Without denying connections or meaning, I wanted to convey life’s disorientations, its randomness as well. The four-part structure of Tales allowed me to leave some of the biggest changes in the main character’s life unseen—offstage, as it were. The story continues as each part unfolds, but not without interruptions and gaps. 

 

This sort of rhythm seems to me truer to life than a smooth, slick narrative would be.      
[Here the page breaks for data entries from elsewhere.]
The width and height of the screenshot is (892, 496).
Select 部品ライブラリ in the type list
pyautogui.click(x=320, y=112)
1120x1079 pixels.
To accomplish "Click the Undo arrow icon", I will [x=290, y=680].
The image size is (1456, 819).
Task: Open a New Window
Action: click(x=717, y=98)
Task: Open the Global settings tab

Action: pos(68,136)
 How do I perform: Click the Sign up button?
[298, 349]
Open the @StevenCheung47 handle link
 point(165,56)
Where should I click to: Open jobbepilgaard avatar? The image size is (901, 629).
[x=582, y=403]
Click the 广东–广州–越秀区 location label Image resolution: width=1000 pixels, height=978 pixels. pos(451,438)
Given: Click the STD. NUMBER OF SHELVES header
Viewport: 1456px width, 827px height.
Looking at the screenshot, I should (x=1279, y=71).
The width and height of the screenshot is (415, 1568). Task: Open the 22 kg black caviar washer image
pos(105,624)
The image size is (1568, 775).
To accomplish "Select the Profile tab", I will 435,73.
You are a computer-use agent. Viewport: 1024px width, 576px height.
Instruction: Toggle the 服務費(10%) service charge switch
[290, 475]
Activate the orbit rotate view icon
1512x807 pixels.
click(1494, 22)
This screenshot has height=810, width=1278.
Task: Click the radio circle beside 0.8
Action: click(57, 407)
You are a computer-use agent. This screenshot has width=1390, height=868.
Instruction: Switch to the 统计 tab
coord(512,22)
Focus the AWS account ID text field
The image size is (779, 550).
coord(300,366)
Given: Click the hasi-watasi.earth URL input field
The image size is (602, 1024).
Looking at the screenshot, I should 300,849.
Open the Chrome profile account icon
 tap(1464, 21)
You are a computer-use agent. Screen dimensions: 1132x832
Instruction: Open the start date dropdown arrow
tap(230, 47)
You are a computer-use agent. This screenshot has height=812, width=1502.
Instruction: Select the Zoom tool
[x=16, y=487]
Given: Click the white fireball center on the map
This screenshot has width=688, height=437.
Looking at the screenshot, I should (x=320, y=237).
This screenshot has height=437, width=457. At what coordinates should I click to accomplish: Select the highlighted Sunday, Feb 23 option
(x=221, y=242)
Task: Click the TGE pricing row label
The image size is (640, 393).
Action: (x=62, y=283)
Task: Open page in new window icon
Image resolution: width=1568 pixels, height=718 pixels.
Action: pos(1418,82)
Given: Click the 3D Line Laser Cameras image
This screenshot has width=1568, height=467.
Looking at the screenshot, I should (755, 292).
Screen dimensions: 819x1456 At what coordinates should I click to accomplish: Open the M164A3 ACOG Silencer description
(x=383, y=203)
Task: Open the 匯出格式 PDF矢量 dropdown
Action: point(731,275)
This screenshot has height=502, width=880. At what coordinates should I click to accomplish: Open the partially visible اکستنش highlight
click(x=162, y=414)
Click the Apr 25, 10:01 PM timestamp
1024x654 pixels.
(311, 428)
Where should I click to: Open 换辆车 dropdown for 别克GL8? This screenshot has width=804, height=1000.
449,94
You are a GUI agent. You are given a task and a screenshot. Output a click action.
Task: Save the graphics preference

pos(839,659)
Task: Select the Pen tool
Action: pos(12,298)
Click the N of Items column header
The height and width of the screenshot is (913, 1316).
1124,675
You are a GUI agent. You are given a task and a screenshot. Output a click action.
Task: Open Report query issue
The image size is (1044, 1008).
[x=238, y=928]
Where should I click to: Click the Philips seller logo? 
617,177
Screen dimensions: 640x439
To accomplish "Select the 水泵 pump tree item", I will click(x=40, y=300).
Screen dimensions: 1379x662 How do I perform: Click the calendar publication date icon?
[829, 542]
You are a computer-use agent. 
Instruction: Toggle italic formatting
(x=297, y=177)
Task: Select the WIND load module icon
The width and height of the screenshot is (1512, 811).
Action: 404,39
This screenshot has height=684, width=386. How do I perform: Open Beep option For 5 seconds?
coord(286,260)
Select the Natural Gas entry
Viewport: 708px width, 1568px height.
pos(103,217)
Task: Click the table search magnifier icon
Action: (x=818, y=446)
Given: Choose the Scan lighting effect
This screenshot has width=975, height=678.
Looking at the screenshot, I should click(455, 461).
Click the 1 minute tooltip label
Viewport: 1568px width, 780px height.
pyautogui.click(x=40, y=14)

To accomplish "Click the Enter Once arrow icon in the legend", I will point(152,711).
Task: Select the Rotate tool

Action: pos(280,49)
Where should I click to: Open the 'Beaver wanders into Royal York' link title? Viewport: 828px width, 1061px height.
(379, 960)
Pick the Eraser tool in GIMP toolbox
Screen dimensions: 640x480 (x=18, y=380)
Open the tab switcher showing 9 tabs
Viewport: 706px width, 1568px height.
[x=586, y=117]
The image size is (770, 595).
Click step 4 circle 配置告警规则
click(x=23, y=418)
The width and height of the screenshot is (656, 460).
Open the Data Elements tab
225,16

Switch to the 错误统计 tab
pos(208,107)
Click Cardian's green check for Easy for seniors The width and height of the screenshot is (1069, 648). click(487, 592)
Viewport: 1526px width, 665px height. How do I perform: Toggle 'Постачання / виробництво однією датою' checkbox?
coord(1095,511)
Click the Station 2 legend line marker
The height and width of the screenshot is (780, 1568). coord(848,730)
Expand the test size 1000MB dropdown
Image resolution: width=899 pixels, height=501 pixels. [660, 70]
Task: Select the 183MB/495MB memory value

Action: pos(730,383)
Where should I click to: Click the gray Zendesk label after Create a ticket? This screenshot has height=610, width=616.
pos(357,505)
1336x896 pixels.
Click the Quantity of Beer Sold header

Q: The writer Rosellen Brown said of the book, “No one has written this well of Houston, ever, catching the run-down, random quality of it, and the nuances, the rough and the smooth, of different neighborhoods, of the diversity of populations.” What do you think of that description?

 

A: Bless Rosellen.  She has experienced many different cities, including Houston, and she has a keen eye and deep empathy for diverse populations.  She grasped what I was trying to capture in Tales. (And her work has always been an exemplary model for me.) 

 

Houston is a fine mess, and any book about it has to exhibit messiness to a fine degree. As a school student in Houston, I used to read and write, and dream of the future, while sitting in an old cemetery where many ex-slaves were buried. The cemetery was surrounded and being crowded out by modern, multi-story condos. 

 

The city is that kind of mess—and trying to express those contradictions is what it means to write about urban America.

 

Q: What do you hope readers take away from the book?

 

A: I hope that Tales makes readers laugh and cry—about their own lives.

 

Q: What are you working on now?

 

A: I am fortunate to be in a productive period just now. I have a new book coming out called We Shook Up the World: The Spiritual Rebellion of Muhammad Ali and George Harrison. 

 

I am working on other fiction—a series of linked stories (or a novel in stories) about an architect in New York City, covering the city’s history from 9/11 to the pandemic; a novel about a Mexican filmmaker, spanning the 1920s through the 1960s; and a novel set in Oklahoma during the Depression, based on an actual murder in a small town that blew the lid off a town’s racial volatility. 

 

I have also just signed to write a biography of Cormac McCarthy.

 

Q: Anything else we should know?

 

A: My website is tracydaugherty.com. I am always happy to hear from readers.